◆ **Text section**:

Even after they’ve been separated from the roots of the main plant, stems will continue to draw in water to support themselves for a bit of time (how long they will continue to draw in water depends on the type of plant). Water is initially moved up through xylem cells due to capillary action, and then continues due to the principals of adhesion and cohesion fueled by the process of transpiration.Use the following activity to observe the movement of water through a plant.
- white roses, carnations or daisies
- small to medium-sized vases or jars
- food coloring
- warm water
- scissors or pruners
Approximate Time to Complete: 2 to 4 days
Ages: 3 to 10 years old
Season: Any season
- Obtain a collection of vases or jars along with some white-blooming flowers, such as roses, carnations or daisies.
- Fill your vases or jars with warm water and then treat them with different colors of food dye. You can experiment with different colors or by changing the strength of the dye by adding different amounts.
- Cut the ends of your flower stems at an angle and then place in the colored water.

◆ **Given entries**:

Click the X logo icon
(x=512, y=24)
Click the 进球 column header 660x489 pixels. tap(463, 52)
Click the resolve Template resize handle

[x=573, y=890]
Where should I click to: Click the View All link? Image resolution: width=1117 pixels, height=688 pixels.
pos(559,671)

◆ **Exercise objective**: Reproduce word for word the stretch of the plant-stem water activity text from "Even after they’ve" through "carnations or daisies.".

◆ **Solved exercise**:
Even after they’ve been separated from the roots of the main plant, stems will continue to draw in water to support themselves for a bit of time (how long they will continue to draw in water depends on the type of plant). Water is initially moved up through xylem cells due to capillary action, and then continues due to the principals of adhesion and cohesion fueled by the process of transpiration.Use the following activity to observe the movement of water through a plant.
- white roses, carnations or daisies
- small to medium-sized vases or jars
- food coloring
- warm water
- scissors or pruners
Approximate Time to Complete: 2 to 4 days
Ages: 3 to 10 years old
Season: Any season
- Obtain a collection of vases or jars along with some white-blooming flowers, such as roses, carnations or daisies.